The problem ▸
An exact transcription of every entry is required, with the images left out.

Stored items from a collection:
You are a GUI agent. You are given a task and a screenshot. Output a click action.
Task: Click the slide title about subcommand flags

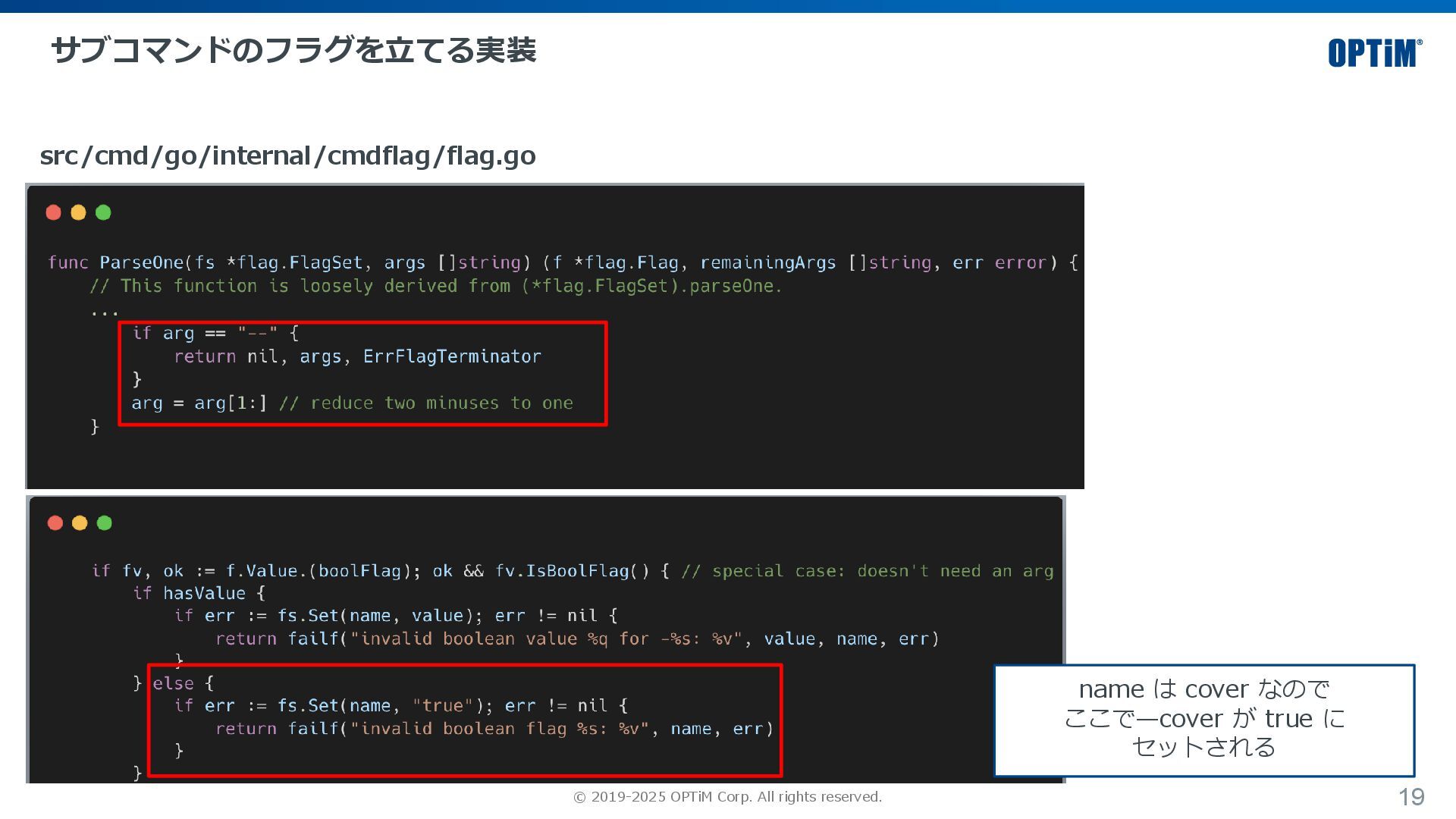coord(293,51)
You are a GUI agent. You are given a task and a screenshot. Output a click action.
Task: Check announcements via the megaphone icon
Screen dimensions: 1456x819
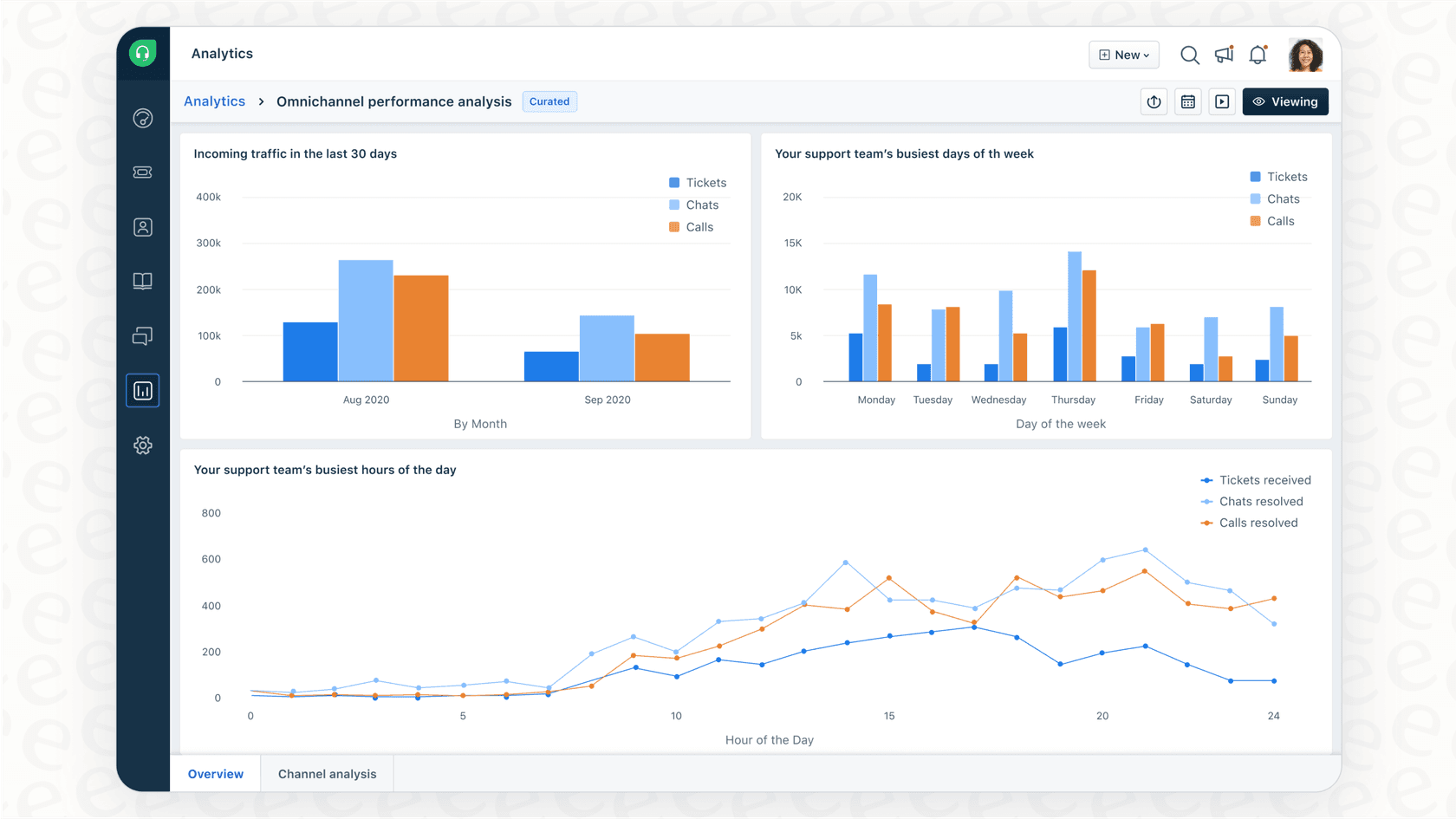click(x=1223, y=55)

Finished task ▸
You are a GUI agent. You are given a task and a screenshot. Output a click action.
Task: Click the slide title about subcommand flags

coord(293,51)
You are a GUI agent. You are given a task and a screenshot. Output a click action.
Task: Check announcements via the megaphone icon
Screen dimensions: 1456x819
click(x=1223, y=55)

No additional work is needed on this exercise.